== Set problem ==
Copy the listing below line for line, changing nothing.

-------- Material provided --------

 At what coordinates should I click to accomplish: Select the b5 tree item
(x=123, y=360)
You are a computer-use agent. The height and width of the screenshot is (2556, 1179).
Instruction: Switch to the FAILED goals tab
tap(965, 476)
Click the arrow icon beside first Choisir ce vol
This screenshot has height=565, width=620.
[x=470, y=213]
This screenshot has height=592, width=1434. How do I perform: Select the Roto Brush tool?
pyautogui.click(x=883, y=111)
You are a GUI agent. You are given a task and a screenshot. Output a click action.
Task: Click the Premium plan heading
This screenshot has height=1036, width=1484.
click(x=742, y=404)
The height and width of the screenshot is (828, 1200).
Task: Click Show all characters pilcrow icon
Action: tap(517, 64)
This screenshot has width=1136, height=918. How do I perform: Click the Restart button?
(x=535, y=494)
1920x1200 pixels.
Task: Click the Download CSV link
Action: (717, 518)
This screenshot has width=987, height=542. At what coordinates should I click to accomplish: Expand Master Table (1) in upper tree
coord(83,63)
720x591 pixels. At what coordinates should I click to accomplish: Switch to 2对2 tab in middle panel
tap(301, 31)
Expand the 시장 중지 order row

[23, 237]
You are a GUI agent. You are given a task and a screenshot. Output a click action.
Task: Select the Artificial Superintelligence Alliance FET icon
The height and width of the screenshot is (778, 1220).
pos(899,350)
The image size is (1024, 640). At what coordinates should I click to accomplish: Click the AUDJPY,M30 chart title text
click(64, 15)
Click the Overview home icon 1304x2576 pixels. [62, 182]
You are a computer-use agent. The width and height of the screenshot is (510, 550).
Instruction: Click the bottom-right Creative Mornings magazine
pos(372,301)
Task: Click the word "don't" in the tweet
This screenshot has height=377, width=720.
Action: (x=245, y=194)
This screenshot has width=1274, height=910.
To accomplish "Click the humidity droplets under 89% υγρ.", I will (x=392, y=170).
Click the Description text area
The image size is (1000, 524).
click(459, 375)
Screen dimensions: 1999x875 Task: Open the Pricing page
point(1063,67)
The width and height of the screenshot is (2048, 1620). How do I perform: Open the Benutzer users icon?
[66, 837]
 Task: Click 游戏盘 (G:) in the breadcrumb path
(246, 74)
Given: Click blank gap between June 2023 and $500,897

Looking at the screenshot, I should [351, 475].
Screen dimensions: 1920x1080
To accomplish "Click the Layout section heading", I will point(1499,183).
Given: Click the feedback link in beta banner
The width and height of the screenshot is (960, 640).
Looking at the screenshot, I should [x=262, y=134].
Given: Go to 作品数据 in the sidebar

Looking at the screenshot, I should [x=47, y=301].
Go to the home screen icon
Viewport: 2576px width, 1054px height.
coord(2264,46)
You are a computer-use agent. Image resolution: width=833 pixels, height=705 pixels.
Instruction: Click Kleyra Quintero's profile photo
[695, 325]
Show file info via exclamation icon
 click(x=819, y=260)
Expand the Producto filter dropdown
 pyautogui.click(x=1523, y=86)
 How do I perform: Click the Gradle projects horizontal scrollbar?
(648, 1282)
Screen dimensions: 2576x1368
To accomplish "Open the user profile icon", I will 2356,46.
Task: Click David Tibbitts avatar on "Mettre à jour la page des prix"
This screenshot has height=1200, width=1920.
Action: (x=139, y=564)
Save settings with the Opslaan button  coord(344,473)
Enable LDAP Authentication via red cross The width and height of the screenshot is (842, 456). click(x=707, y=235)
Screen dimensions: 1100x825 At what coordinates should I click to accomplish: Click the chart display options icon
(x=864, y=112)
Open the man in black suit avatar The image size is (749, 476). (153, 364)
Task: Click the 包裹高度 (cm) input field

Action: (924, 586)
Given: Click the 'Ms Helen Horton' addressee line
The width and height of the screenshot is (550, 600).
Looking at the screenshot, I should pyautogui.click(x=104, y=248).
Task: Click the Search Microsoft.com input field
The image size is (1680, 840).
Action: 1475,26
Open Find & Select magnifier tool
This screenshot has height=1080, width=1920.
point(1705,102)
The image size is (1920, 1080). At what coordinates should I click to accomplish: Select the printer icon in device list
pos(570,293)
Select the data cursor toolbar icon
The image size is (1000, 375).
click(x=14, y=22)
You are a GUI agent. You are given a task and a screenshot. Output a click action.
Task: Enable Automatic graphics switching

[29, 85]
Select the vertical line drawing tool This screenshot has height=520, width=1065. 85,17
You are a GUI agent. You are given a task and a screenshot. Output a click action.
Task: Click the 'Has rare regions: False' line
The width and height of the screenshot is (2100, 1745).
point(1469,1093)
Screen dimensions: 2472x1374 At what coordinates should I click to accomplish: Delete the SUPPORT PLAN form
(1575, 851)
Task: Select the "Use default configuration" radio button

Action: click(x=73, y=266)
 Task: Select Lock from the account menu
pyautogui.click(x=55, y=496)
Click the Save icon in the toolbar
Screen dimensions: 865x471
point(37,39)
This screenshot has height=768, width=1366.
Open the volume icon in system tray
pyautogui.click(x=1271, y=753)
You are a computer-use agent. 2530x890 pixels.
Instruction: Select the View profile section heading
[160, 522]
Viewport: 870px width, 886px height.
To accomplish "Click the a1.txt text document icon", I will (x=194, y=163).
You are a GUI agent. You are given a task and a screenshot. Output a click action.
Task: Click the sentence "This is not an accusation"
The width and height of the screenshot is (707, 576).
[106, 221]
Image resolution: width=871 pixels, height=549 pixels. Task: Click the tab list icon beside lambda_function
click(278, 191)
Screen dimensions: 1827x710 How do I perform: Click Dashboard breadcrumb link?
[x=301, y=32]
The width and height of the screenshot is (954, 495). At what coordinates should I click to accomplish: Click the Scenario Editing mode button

--------

== Output of the exercise ==
 At what coordinates should I click to accomplish: Select the b5 tree item
(x=123, y=360)
You are a computer-use agent. The height and width of the screenshot is (2556, 1179).
Instruction: Switch to the FAILED goals tab
tap(965, 476)
Click the arrow icon beside first Choisir ce vol
This screenshot has height=565, width=620.
[x=470, y=213]
This screenshot has height=592, width=1434. How do I perform: Select the Roto Brush tool?
pyautogui.click(x=883, y=111)
You are a GUI agent. You are given a task and a screenshot. Output a click action.
Task: Click the Premium plan heading
This screenshot has height=1036, width=1484.
click(x=742, y=404)
The height and width of the screenshot is (828, 1200).
Task: Click Show all characters pilcrow icon
Action: tap(517, 64)
This screenshot has width=1136, height=918. How do I perform: Click the Restart button?
(x=535, y=494)
1920x1200 pixels.
Task: Click the Download CSV link
Action: (717, 518)
This screenshot has width=987, height=542. At what coordinates should I click to accomplish: Expand Master Table (1) in upper tree
coord(83,63)
720x591 pixels. At what coordinates should I click to accomplish: Switch to 2对2 tab in middle panel
tap(301, 31)
Expand the 시장 중지 order row

[23, 237]
You are a GUI agent. You are given a task and a screenshot. Output a click action.
Task: Select the Artificial Superintelligence Alliance FET icon
The height and width of the screenshot is (778, 1220).
pos(899,350)
The image size is (1024, 640). At what coordinates should I click to accomplish: Click the AUDJPY,M30 chart title text
click(64, 15)
Click the Overview home icon 1304x2576 pixels. [62, 182]
You are a computer-use agent. The width and height of the screenshot is (510, 550).
Instruction: Click the bottom-right Creative Mornings magazine
pos(372,301)
Task: Click the word "don't" in the tweet
This screenshot has height=377, width=720.
Action: (x=245, y=194)
This screenshot has width=1274, height=910.
To accomplish "Click the humidity droplets under 89% υγρ.", I will (x=392, y=170).
Click the Description text area
The image size is (1000, 524).
click(459, 375)
Screen dimensions: 1999x875 Task: Open the Pricing page
point(1063,67)
The width and height of the screenshot is (2048, 1620). How do I perform: Open the Benutzer users icon?
[66, 837]
 Task: Click 游戏盘 (G:) in the breadcrumb path
(246, 74)
Given: Click blank gap between June 2023 and $500,897

Looking at the screenshot, I should [351, 475].
Screen dimensions: 1920x1080
To accomplish "Click the Layout section heading", I will point(1499,183).
Given: Click the feedback link in beta banner
The width and height of the screenshot is (960, 640).
Looking at the screenshot, I should [x=262, y=134].
Given: Go to 作品数据 in the sidebar

Looking at the screenshot, I should [x=47, y=301].
Go to the home screen icon
Viewport: 2576px width, 1054px height.
coord(2264,46)
You are a computer-use agent. Image resolution: width=833 pixels, height=705 pixels.
Instruction: Click Kleyra Quintero's profile photo
[695, 325]
Show file info via exclamation icon
 click(x=819, y=260)
Expand the Producto filter dropdown
 pyautogui.click(x=1523, y=86)
 How do I perform: Click the Gradle projects horizontal scrollbar?
(648, 1282)
Screen dimensions: 2576x1368
To accomplish "Open the user profile icon", I will 2356,46.
Task: Click David Tibbitts avatar on "Mettre à jour la page des prix"
This screenshot has height=1200, width=1920.
Action: (x=139, y=564)
Save settings with the Opslaan button  coord(344,473)
Enable LDAP Authentication via red cross The width and height of the screenshot is (842, 456). click(x=707, y=235)
Screen dimensions: 1100x825 At what coordinates should I click to accomplish: Click the chart display options icon
(x=864, y=112)
Open the man in black suit avatar The image size is (749, 476). (153, 364)
Task: Click the 包裹高度 (cm) input field

Action: (924, 586)
Given: Click the 'Ms Helen Horton' addressee line
The width and height of the screenshot is (550, 600).
Looking at the screenshot, I should pyautogui.click(x=104, y=248).
Task: Click the Search Microsoft.com input field
The image size is (1680, 840).
Action: 1475,26
Open Find & Select magnifier tool
This screenshot has height=1080, width=1920.
point(1705,102)
The image size is (1920, 1080). At what coordinates should I click to accomplish: Select the printer icon in device list
pos(570,293)
Select the data cursor toolbar icon
The image size is (1000, 375).
click(x=14, y=22)
You are a GUI agent. You are given a task and a screenshot. Output a click action.
Task: Enable Automatic graphics switching

[29, 85]
Select the vertical line drawing tool This screenshot has height=520, width=1065. 85,17
You are a GUI agent. You are given a task and a screenshot. Output a click action.
Task: Click the 'Has rare regions: False' line
The width and height of the screenshot is (2100, 1745).
point(1469,1093)
Screen dimensions: 2472x1374 At what coordinates should I click to accomplish: Delete the SUPPORT PLAN form
(1575, 851)
Task: Select the "Use default configuration" radio button

Action: click(x=73, y=266)
 Task: Select Lock from the account menu
pyautogui.click(x=55, y=496)
Click the Save icon in the toolbar
Screen dimensions: 865x471
point(37,39)
This screenshot has height=768, width=1366.
Open the volume icon in system tray
pyautogui.click(x=1271, y=753)
You are a computer-use agent. 2530x890 pixels.
Instruction: Select the View profile section heading
[160, 522]
Viewport: 870px width, 886px height.
To accomplish "Click the a1.txt text document icon", I will (x=194, y=163).
You are a GUI agent. You are given a task and a screenshot. Output a click action.
Task: Click the sentence "This is not an accusation"
The width and height of the screenshot is (707, 576).
[106, 221]
Image resolution: width=871 pixels, height=549 pixels. Task: Click the tab list icon beside lambda_function
click(278, 191)
Screen dimensions: 1827x710 How do I perform: Click Dashboard breadcrumb link?
[x=301, y=32]
The width and height of the screenshot is (954, 495). At what coordinates should I click to accomplish: Click the Scenario Editing mode button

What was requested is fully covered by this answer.